**TESTO FORNITO**
▼

Ed è proprio questo il peccato originale della Meloni che, come Fredo Corleone, pur avendo tradito ed essendo stata perdonata dal fratello, persiste nel proprio errore fino alla propria sentenza di morte.

Lei, infatti, pur avendo tradito il campo conservatore americano, senza creare alcun problema all”amministrazione Biden, si è tranquillamente goduta gli onori sia a Mar-a-Lago, nel gennaio del 2025, quando Donald Trump disse di lei: «She”s really taken Europe by storm» («Ha davvero conquistato l”Europa»), sia nell”aprile dello stesso anno, quando fu definita dal tycoon una «fantastic person» e una leader che stava facendo «un ottimo lavoro».

Senza, però, appoggiare apertamente la Casa Bianca a guida Trump né nelle proprie ambizioni sulla Groenlandia, né nel riarmo al 5% del PIL, né, tantomeno, nella guerra contro l”Iran o nelle polemiche con Papa Leone XIV. E questo, nell”ottica di «Donaldo», è inammissibile. D”altronde, non può esserci un vero perdono: una volta accertato il tradimento, la condanna è inevitabile, a meno che la controparte non rappresenti o non disponga di un enorme potere economico da mettere sul tavolo.

Ecco perché tutto questo accanimento non solo da parte della Presidenza americana, ma anche da parte di tutto l”universo MAGA, compresa Trish Regan, che in queste ultime ore ha picchiato come un fabbro sulla nostra «Giorgia nazionale». E, guarda caso, proprio perché il Governo Meloni si è presentato ad Ankara, al vertice NATO, con tutte le buone intenzioni di spendere, purché tali risorse vengano destinate al fronte sud, cioè tra l”Africa e il Mediterraneo, Trump, proprio in queste ore, in Turchia, sembra aver abbassato un po” i toni, dichiarando: «Meloni mi piace, ma non c”è stata per noi».

Ed allo stesso modo, un leader politico come Erdogan, che non solo è levantino, ma sa stare veramente al mondo, con uno come Trump ci balla il tip tap e lo porta dove vuole senza pestargli i piedi. E così è bastato dedicargli una nuova palazzina-terminal dell”aeroporto di Ankara per ottenere questa dichiarazione: «Voglio ringraziarti moltissimo. Come tutti sanno, è stato ampiamente riportato, siamo grandi amici. Il presidente ha fatto un lavoro incredibile, atterrando all”aeroporto e trovando un aeroporto così bello e con un edificio intitolato a me. Ne sono stato molto felice. È stato molto bello… Lui è un grande leader e un leader rispettato in tutto il mondo. Abbiamo avuto, fin dall”inizio, una buona intesa. Abbiamo un rapporto molto speciale. La Turchia è diventata, sotto la presidenza Erdogan, un Paese militarmente molto potente… Voglio solo dire che nutro grande rispetto per il presidente e credo che questo sia un vantaggio per entrambi i Paesi».

▲

**CONSEGNA**
Ricopia senza modifiche il brano dell'articolo su Meloni e Trump, partendo dalle parole "Senza, però, appoggiare" e fermandoti dopo "mettere sul tavolo.". I dati riportati qui non servono per svolgere l'esercizio.

**Estratti da un dataset**
▼

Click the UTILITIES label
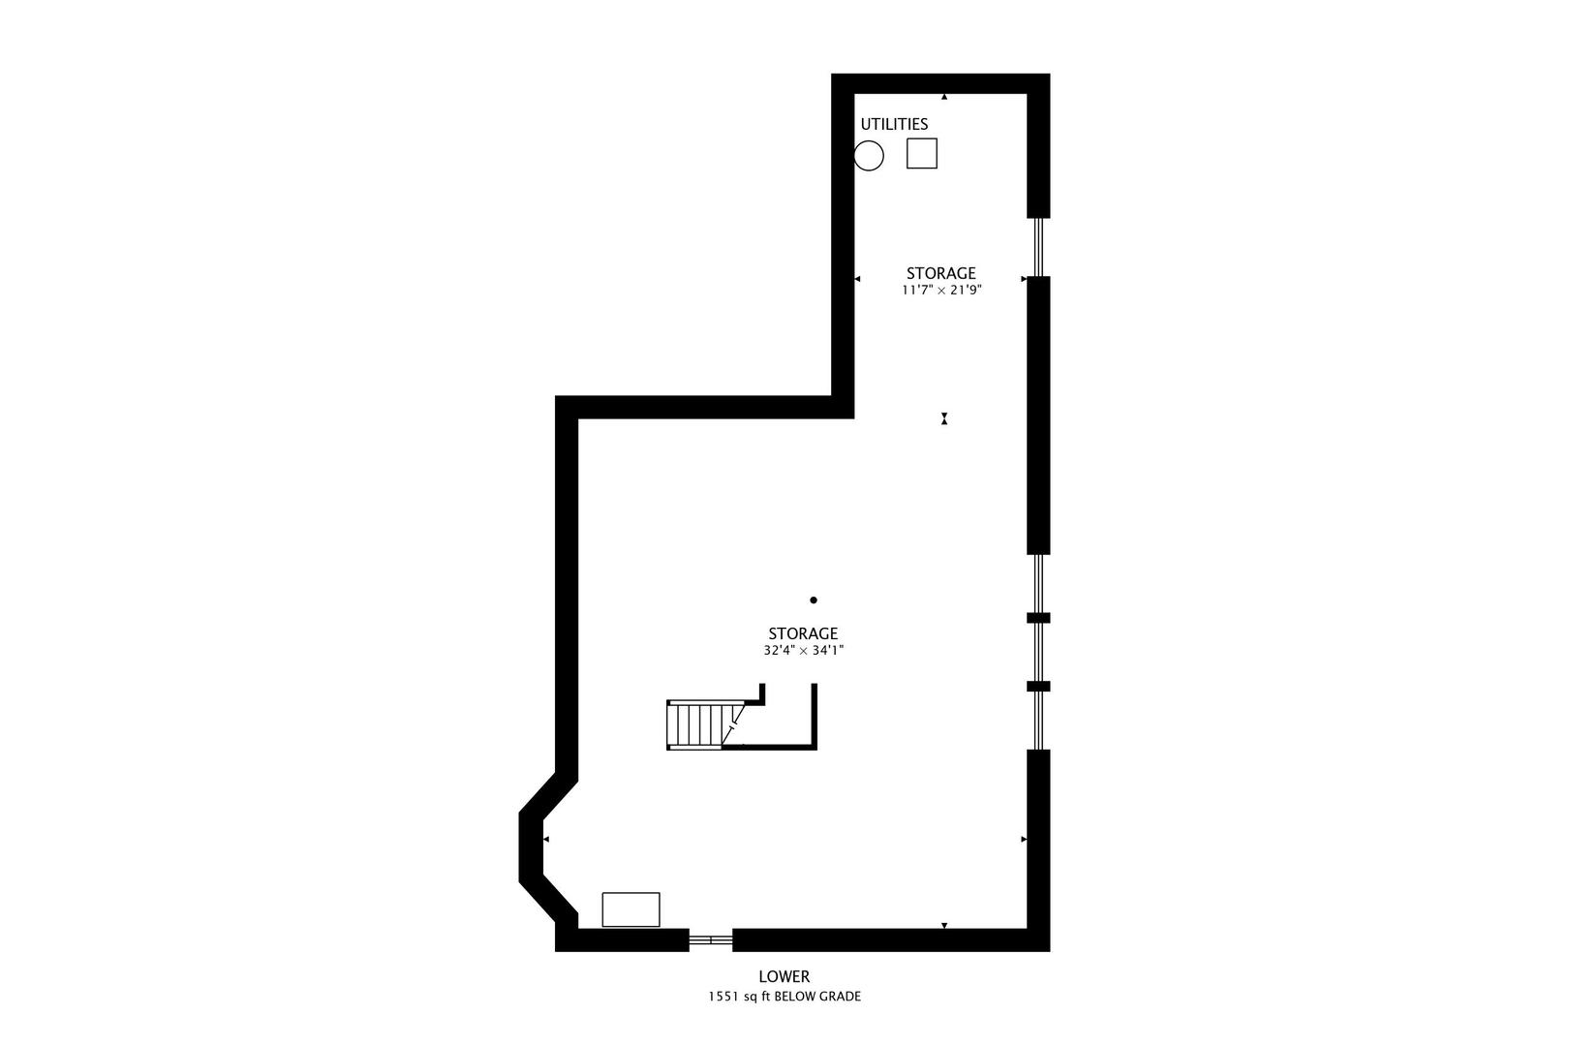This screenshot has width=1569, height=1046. tap(894, 124)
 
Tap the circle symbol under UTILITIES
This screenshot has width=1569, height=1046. tap(869, 155)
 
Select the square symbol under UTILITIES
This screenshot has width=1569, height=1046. tap(921, 153)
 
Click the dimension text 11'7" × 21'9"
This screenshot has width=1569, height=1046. tap(942, 290)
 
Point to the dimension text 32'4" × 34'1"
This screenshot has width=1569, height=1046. tap(803, 651)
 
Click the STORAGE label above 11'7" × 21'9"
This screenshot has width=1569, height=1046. tap(940, 273)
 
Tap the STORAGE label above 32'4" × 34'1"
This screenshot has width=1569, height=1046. tap(803, 633)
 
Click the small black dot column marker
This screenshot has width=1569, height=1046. tap(813, 600)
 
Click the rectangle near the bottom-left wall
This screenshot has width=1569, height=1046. tap(631, 909)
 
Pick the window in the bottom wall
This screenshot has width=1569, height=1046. tap(710, 939)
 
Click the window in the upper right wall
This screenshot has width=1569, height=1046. tap(1038, 247)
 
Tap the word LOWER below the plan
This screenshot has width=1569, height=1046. tap(784, 977)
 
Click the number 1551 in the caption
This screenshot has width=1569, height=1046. tap(723, 997)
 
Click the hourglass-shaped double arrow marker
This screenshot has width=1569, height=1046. tap(944, 418)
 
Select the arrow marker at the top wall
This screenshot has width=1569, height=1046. tap(944, 97)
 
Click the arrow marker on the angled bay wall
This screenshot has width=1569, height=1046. tap(545, 839)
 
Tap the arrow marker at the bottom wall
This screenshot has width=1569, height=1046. tap(944, 926)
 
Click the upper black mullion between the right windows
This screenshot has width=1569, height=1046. tap(1038, 617)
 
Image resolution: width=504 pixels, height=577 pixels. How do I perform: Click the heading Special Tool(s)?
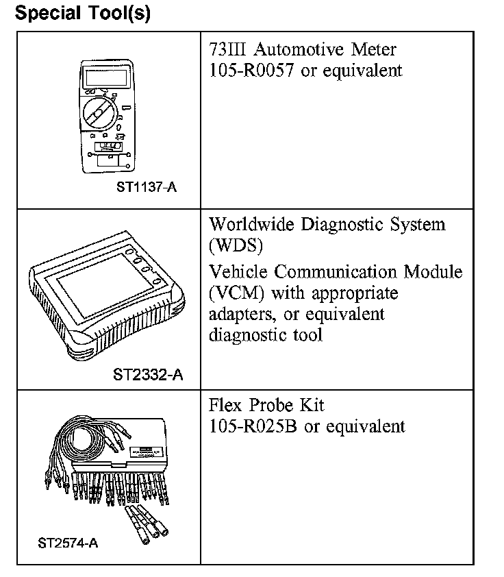(x=83, y=13)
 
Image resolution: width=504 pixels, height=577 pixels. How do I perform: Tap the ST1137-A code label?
(x=146, y=186)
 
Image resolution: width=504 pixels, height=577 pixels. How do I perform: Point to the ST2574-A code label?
(x=68, y=543)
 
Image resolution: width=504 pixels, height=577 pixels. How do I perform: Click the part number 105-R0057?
(x=252, y=71)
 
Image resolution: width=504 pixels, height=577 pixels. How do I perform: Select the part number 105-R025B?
(x=253, y=426)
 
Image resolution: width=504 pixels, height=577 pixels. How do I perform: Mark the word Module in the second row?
(x=436, y=272)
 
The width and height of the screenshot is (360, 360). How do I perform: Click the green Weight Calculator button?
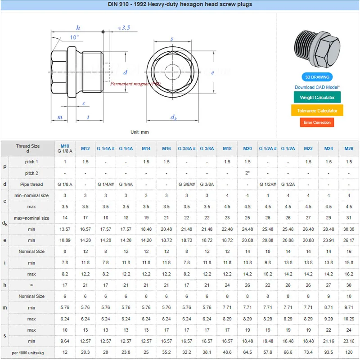click(317, 97)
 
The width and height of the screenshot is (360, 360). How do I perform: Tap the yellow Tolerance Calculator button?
click(317, 110)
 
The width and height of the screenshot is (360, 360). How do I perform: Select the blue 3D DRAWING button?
click(317, 77)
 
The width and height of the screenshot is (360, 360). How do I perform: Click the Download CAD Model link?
click(317, 87)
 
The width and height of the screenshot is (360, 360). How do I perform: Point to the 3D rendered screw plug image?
click(317, 49)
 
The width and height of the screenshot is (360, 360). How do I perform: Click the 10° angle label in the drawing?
click(74, 37)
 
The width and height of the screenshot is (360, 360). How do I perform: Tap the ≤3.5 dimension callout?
click(123, 28)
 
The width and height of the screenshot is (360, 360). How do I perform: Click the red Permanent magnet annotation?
click(135, 84)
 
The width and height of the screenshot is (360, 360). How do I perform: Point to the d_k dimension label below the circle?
click(173, 117)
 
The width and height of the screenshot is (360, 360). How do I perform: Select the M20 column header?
click(248, 148)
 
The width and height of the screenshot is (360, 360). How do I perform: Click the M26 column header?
click(349, 148)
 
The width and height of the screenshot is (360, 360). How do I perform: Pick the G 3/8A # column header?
click(186, 148)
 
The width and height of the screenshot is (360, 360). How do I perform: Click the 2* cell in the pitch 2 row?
click(248, 173)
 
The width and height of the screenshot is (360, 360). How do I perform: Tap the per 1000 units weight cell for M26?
click(349, 352)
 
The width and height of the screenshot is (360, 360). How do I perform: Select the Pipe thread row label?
click(32, 184)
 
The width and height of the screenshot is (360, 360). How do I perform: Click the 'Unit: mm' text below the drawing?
click(140, 132)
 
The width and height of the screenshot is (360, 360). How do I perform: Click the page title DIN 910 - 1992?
click(180, 4)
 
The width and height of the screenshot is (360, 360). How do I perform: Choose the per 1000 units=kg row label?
click(28, 352)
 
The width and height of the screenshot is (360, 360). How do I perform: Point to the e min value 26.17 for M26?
click(349, 240)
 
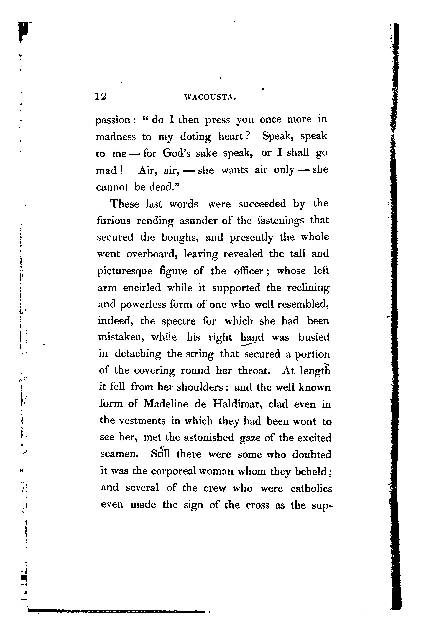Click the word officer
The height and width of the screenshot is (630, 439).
[249, 271]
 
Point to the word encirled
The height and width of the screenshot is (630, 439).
[142, 288]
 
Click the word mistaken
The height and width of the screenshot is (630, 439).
[121, 337]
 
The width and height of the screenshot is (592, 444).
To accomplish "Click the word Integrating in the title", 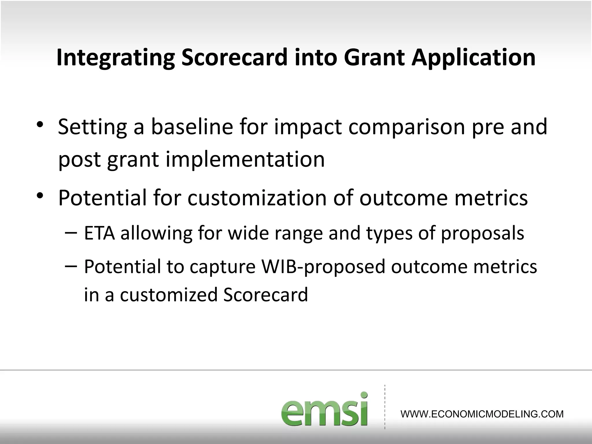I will [116, 58].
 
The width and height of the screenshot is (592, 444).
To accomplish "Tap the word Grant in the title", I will [375, 57].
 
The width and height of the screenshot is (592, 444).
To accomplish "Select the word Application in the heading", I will [473, 58].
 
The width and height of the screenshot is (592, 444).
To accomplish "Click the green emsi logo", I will [324, 410].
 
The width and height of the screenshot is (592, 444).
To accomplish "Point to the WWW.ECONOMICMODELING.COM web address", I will [482, 414].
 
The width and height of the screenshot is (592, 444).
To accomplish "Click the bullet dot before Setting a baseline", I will [40, 125].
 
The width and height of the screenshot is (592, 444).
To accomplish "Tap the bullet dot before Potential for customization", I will [40, 196].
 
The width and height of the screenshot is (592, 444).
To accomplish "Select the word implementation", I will [245, 160].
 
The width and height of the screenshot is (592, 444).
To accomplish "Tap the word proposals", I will [482, 234].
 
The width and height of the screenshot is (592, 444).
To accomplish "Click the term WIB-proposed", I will [323, 267].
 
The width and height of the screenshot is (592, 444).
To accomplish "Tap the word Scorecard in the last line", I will [265, 295].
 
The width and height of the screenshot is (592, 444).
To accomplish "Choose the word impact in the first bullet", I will [308, 127].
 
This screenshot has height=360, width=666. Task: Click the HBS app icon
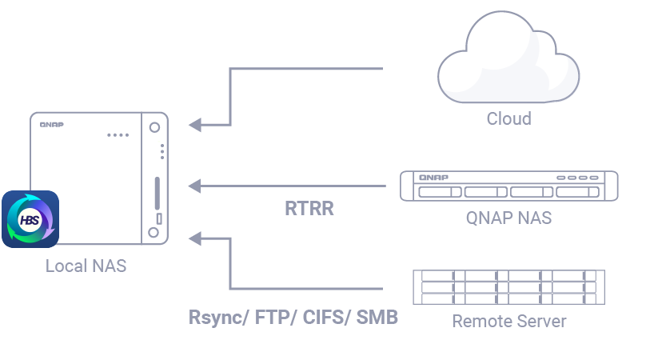[30, 218]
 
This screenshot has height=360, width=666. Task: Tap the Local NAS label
[86, 266]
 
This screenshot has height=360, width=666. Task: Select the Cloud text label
[508, 119]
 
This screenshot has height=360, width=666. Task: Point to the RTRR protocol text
[309, 209]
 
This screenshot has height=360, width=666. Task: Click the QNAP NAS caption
[508, 217]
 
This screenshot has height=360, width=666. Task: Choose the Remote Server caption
[508, 322]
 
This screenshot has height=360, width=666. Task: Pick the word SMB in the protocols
[377, 318]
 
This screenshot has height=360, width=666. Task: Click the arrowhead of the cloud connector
[195, 125]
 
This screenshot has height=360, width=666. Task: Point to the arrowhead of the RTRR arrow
[195, 186]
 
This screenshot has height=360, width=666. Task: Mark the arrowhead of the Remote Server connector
[195, 237]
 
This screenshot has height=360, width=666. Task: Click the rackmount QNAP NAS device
[508, 186]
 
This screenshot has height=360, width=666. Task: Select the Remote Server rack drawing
[508, 286]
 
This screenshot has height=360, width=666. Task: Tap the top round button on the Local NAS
[154, 126]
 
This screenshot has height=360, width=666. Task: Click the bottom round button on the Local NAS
[154, 233]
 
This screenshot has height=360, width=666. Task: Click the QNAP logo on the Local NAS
[52, 124]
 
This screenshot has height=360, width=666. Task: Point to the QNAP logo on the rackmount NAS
[433, 177]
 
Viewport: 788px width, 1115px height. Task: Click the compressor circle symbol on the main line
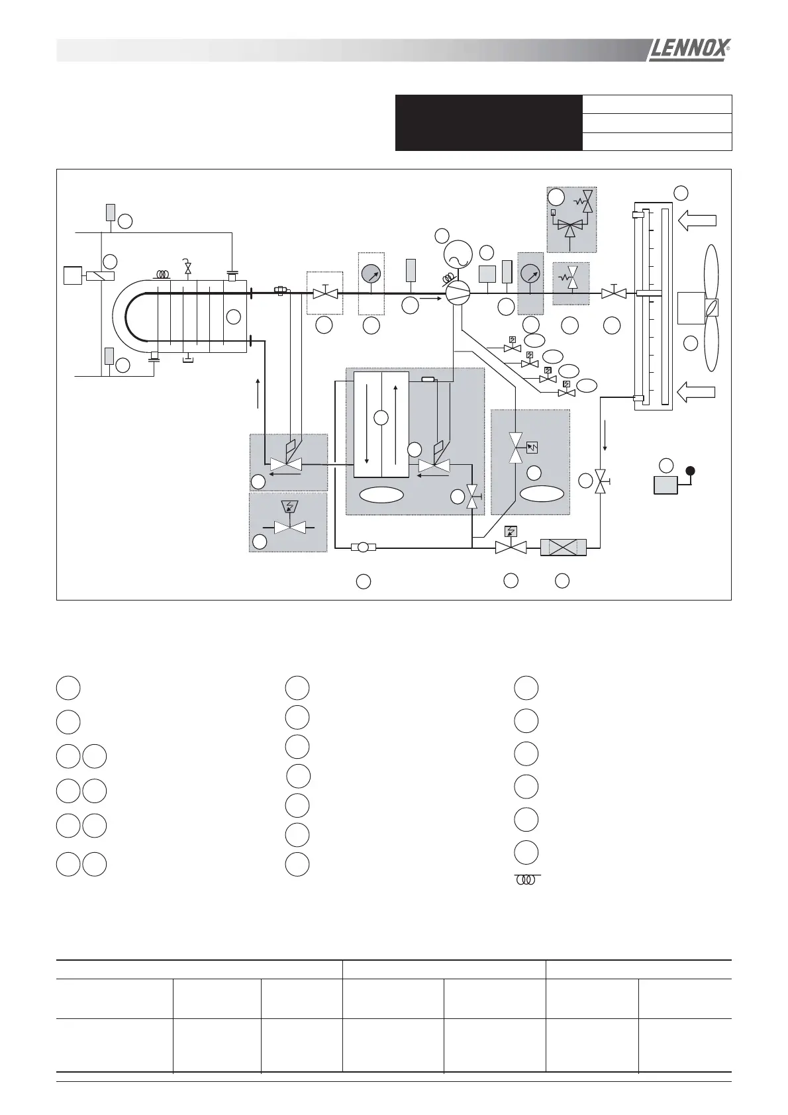457,292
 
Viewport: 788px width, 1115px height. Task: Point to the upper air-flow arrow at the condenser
697,220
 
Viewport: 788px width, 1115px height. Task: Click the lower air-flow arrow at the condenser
697,391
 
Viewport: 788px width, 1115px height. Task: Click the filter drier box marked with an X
564,548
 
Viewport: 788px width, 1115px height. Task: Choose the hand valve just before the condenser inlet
614,292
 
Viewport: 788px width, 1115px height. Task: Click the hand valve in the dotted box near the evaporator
325,292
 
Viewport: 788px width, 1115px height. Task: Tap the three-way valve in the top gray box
569,225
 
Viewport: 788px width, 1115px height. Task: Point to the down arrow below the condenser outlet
605,438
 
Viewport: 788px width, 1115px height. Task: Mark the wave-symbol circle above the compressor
457,253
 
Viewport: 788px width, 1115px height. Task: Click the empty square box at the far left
72,275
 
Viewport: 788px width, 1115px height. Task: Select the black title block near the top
489,123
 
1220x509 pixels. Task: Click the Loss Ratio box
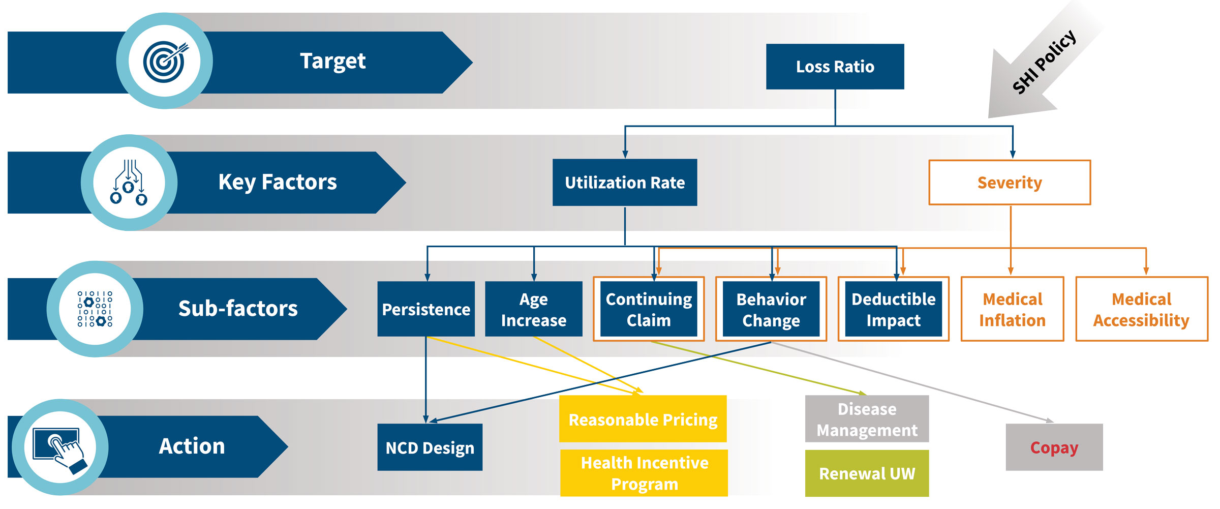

▲

**SOLUZIONE SCRITTA**
Senza, però, appoggiare apertamente la Casa Bianca a guida Trump né nelle proprie ambizioni sulla Groenlandia, né nel riarmo al 5% del PIL, né, tantomeno, nella guerra contro l”Iran o nelle polemiche con Papa Leone XIV. E questo, nell”ottica di «Donaldo», è inammissibile. D”altronde, non può esserci un vero perdono: una volta accertato il tradimento, la condanna è inevitabile, a meno che la controparte non rappresenti o non disponga di un enorme potere economico da mettere sul tavolo.